Anti-Inflamasi! Dampak Gula yang Harus Dihindari Atlet Mahasiswa BAPOMI Asahan

Peradangan atau inflamasi adalah respon alami tubuh terhadap cedera atau infeksi. Namun, bagi atlet mahasiswa BAPOMI Asahan, peradangan kronis yang terjadi akibat gaya hidup yang salah bisa menjadi penghambat serius bagi kemajuan prestasi. Salah satu pemicu utama peradangan sistemik yang sering diabaikan adalah konsumsi gula berlebih. Menghindari konsumsi gula olahan bukan hanya tentang menjaga berat badan, tetapi tentang menjaga agar tubuh tetap dalam kondisi anti-inflamasi yang optimal untuk pemulihan dan performa.

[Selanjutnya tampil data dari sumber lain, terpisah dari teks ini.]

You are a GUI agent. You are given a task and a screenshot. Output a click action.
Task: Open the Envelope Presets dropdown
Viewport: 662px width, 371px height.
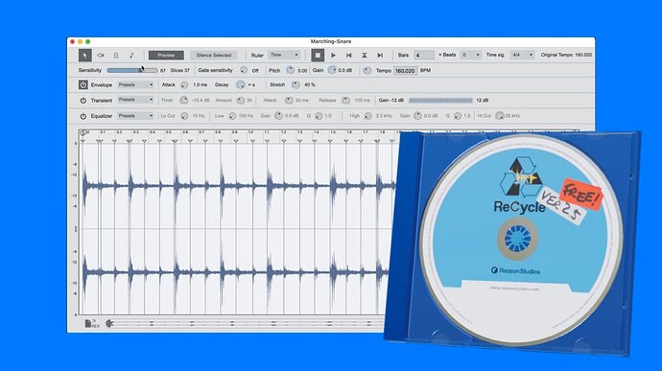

Gula pasir atau sukrosa, serta sirup jagung tinggi fruktosa, merupakan bahan yang bersifat pro-inflamasi. Ketika dikonsumsi secara berlebihan, tubuh akan mengalami lonjakan insulin yang tajam. Kondisi ini memicu pelepasan sitokin pro-inflamasi ke dalam aliran darah, yang berpotensi memperparah nyeri sendi dan menghambat kecepatan pemulihan otot pasca-latihan. Bagi seorang atlet yang berlatih keras setiap hari, proses pemulihan adalah hal yang sakral. Jika tubuh terus-menerus dalam kondisi meradang, maka adaptasi positif dari latihan tidak akan terjadi dengan maksimal.

Dampak negatif dari inflamasi kronis ini tidak berhenti pada masalah pemulihan. Gula juga dapat menyebabkan glycation atau ikatan gula dengan protein yang mengganggu fleksibilitas jaringan ikat seperti tendon dan ligamen. Hal ini meningkatkan risiko cedera saat Anda melakukan gerakan eksplosif. Atlet BAPOMI Asahan perlu mulai meninjau kembali menu harian mereka. Banyak sumber gula tersembunyi yang sering tidak kita sadari, seperti pada minuman energi manis, saus botolan, hingga roti putih yang sering dikonsumsi sebagai camilan cepat.

Lantas, apa alternatifnya? Fokuslah pada makanan utuh yang secara alami bersifat anti-inflamasi. Konsumsi buah-buahan beri yang kaya akan antioksidan, sayuran berdaun hijau gelap, kacang-kacangan, ikan berlemak yang kaya akan omega-3, serta rempah-rempah seperti kunyit dan jahe. Zat-zat nutrisi dari sumber alami ini berfungsi menetralkan radikal bebas dan menekan respon peradangan di dalam tubuh, sehingga membuat Anda merasa lebih ringan dan lincah saat harus berlaga.